[Text and item location entries]
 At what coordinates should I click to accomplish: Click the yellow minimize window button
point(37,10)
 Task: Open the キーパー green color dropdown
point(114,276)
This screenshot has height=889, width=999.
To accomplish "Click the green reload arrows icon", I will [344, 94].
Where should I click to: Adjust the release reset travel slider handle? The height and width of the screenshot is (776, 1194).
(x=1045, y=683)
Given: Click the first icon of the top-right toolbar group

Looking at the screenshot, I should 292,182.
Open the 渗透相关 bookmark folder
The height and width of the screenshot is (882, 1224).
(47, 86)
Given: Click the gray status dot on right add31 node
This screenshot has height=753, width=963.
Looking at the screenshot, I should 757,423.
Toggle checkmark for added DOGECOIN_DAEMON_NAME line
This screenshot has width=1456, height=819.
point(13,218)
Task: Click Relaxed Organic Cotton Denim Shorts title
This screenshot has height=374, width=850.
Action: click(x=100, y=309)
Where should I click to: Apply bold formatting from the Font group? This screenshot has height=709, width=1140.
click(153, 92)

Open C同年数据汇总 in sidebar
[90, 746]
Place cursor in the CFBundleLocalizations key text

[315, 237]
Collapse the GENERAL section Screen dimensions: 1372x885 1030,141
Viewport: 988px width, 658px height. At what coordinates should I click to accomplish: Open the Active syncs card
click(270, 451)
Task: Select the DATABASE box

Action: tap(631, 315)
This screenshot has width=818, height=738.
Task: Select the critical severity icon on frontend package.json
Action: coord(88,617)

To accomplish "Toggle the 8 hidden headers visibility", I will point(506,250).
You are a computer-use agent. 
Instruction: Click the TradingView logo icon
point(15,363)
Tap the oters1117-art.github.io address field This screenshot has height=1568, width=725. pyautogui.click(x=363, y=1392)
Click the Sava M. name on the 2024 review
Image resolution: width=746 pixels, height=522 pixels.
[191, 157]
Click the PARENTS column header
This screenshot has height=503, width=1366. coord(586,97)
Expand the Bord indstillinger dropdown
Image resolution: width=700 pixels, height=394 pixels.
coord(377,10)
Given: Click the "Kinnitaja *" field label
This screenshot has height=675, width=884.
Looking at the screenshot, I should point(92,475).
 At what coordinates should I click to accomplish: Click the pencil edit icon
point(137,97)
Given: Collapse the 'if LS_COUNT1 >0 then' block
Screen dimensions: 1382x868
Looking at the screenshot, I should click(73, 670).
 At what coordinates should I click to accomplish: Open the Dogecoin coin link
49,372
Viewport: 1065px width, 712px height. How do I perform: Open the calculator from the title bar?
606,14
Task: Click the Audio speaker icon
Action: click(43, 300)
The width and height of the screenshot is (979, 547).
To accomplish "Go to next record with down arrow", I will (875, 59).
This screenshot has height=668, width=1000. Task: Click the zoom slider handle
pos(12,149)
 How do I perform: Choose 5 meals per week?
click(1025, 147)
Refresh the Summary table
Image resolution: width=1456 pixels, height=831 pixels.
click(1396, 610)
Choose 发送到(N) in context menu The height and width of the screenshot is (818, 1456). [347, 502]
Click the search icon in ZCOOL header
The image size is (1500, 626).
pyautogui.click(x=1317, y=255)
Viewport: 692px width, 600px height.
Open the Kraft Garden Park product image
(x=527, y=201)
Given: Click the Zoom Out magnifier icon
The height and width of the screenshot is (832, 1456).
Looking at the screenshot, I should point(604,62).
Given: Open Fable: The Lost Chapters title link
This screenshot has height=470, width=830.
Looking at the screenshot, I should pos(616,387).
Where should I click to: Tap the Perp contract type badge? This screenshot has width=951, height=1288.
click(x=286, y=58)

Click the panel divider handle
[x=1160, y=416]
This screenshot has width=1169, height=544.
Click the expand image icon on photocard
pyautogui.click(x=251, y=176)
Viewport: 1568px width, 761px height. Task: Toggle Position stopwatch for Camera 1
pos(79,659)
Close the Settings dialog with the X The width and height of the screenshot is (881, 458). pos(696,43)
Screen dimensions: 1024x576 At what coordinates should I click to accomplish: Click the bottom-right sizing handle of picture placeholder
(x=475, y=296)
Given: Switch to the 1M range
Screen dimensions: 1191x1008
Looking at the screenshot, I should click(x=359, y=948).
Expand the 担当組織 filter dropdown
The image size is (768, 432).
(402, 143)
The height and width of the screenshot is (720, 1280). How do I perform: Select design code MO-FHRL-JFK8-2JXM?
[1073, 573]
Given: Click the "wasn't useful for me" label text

The task =>
Can you convert the listing above into a Markdown table with the columns Row and Line, giving each nonblank line its own numbered row and leaving out the blank ones?

The reply =>
| Row | Line |
|---|---|
| 1 |  At what coordinates should I click to accomplish: Click the yellow minimize window button |
| 2 | point(37,10) |
| 3 |  Task: Open the キーパー green color dropdown |
| 4 | point(114,276) |
| 5 | This screenshot has height=889, width=999. |
| 6 | To accomplish "Click the green reload arrows icon", I will [344, 94]. |
| 7 | Where should I click to: Adjust the release reset travel slider handle? The height and width of the screenshot is (776, 1194). |
| 8 | (x=1045, y=683) |
| 9 | Given: Click the first icon of the top-right toolbar group |
| 10 | Looking at the screenshot, I should 292,182. |
| 11 | Open the 渗透相关 bookmark folder |
| 12 | The height and width of the screenshot is (882, 1224). |
| 13 | (47, 86) |
| 14 | Given: Click the gray status dot on right add31 node |
| 15 | This screenshot has height=753, width=963. |
| 16 | Looking at the screenshot, I should 757,423. |
| 17 | Toggle checkmark for added DOGECOIN_DAEMON_NAME line |
| 18 | This screenshot has width=1456, height=819. |
| 19 | point(13,218) |
| 20 | Task: Click Relaxed Organic Cotton Denim Shorts title |
| 21 | This screenshot has height=374, width=850. |
| 22 | Action: click(x=100, y=309) |
| 23 | Where should I click to: Apply bold formatting from the Font group? This screenshot has height=709, width=1140. |
| 24 | click(153, 92) |
| 25 | Open C同年数据汇总 in sidebar |
| 26 | [90, 746] |
| 27 | Place cursor in the CFBundleLocalizations key text |
| 28 | [315, 237] |
| 29 | Collapse the GENERAL section Screen dimensions: 1372x885 1030,141 |
| 30 | Viewport: 988px width, 658px height. At what coordinates should I click to accomplish: Open the Active syncs card |
| 31 | click(270, 451) |
| 32 | Task: Select the DATABASE box |
| 33 | Action: tap(631, 315) |
| 34 | This screenshot has width=818, height=738. |
| 35 | Task: Select the critical severity icon on frontend package.json |
| 36 | Action: coord(88,617) |
| 37 | To accomplish "Toggle the 8 hidden headers visibility", I will point(506,250). |
| 38 | You are a computer-use agent.  |
| 39 | Instruction: Click the TradingView logo icon |
| 40 | point(15,363) |
| 41 | Tap the oters1117-art.github.io address field This screenshot has height=1568, width=725. pyautogui.click(x=363, y=1392) |
| 42 | Click the Sava M. name on the 2024 review |
| 43 | Image resolution: width=746 pixels, height=522 pixels. |
| 44 | [191, 157] |
| 45 | Click the PARENTS column header |
| 46 | This screenshot has height=503, width=1366. coord(586,97) |
| 47 | Expand the Bord indstillinger dropdown |
| 48 | Image resolution: width=700 pixels, height=394 pixels. |
| 49 | coord(377,10) |
| 50 | Given: Click the "Kinnitaja *" field label |
| 51 | This screenshot has height=675, width=884. |
| 52 | Looking at the screenshot, I should point(92,475). |
| 53 |  At what coordinates should I click to accomplish: Click the pencil edit icon |
| 54 | point(137,97) |
| 55 | Given: Collapse the 'if LS_COUNT1 >0 then' block |
| 56 | Screen dimensions: 1382x868 |
| 57 | Looking at the screenshot, I should click(73, 670). |
| 58 |  At what coordinates should I click to accomplish: Open the Dogecoin coin link |
| 59 | 49,372 |
| 60 | Viewport: 1065px width, 712px height. How do I perform: Open the calculator from the title bar? |
| 61 | 606,14 |
| 62 | Task: Click the Audio speaker icon |
| 63 | Action: click(43, 300) |
| 64 | The width and height of the screenshot is (979, 547). |
| 65 | To accomplish "Go to next record with down arrow", I will (875, 59). |
| 66 | This screenshot has height=668, width=1000. Task: Click the zoom slider handle |
| 67 | pos(12,149) |
| 68 |  How do I perform: Choose 5 meals per week? |
| 69 | click(1025, 147) |
| 70 | Refresh the Summary table |
| 71 | Image resolution: width=1456 pixels, height=831 pixels. |
| 72 | click(1396, 610) |
| 73 | Choose 发送到(N) in context menu The height and width of the screenshot is (818, 1456). [347, 502] |
| 74 | Click the search icon in ZCOOL header |
| 75 | The image size is (1500, 626). |
| 76 | pyautogui.click(x=1317, y=255) |
| 77 | Viewport: 692px width, 600px height. |
| 78 | Open the Kraft Garden Park product image |
| 79 | (x=527, y=201) |
| 80 | Given: Click the Zoom Out magnifier icon |
| 81 | The height and width of the screenshot is (832, 1456). |
| 82 | Looking at the screenshot, I should point(604,62). |
| 83 | Given: Open Fable: The Lost Chapters title link |
| 84 | This screenshot has height=470, width=830. |
| 85 | Looking at the screenshot, I should pos(616,387). |
| 86 | Where should I click to: Tap the Perp contract type badge? This screenshot has width=951, height=1288. |
| 87 | click(x=286, y=58) |
| 88 | Click the panel divider handle |
| 89 | [x=1160, y=416] |
| 90 | This screenshot has width=1169, height=544. |
| 91 | Click the expand image icon on photocard |
| 92 | pyautogui.click(x=251, y=176) |
| 93 | Viewport: 1568px width, 761px height. Task: Toggle Position stopwatch for Camera 1 |
| 94 | pos(79,659) |
| 95 | Close the Settings dialog with the X The width and height of the screenshot is (881, 458). pos(696,43) |
| 96 | Screen dimensions: 1024x576 At what coordinates should I click to accomplish: Click the bottom-right sizing handle of picture placeholder |
| 97 | (x=475, y=296) |
| 98 | Given: Switch to the 1M range |
| 99 | Screen dimensions: 1191x1008 |
| 100 | Looking at the screenshot, I should click(x=359, y=948). |
| 101 | Expand the 担当組織 filter dropdown |
| 102 | The image size is (768, 432). |
| 103 | (402, 143) |
| 104 | The height and width of the screenshot is (720, 1280). How do I perform: Select design code MO-FHRL-JFK8-2JXM? |
| 105 | [1073, 573] |
| 106 | Given: Click the "wasn't useful for me" label text |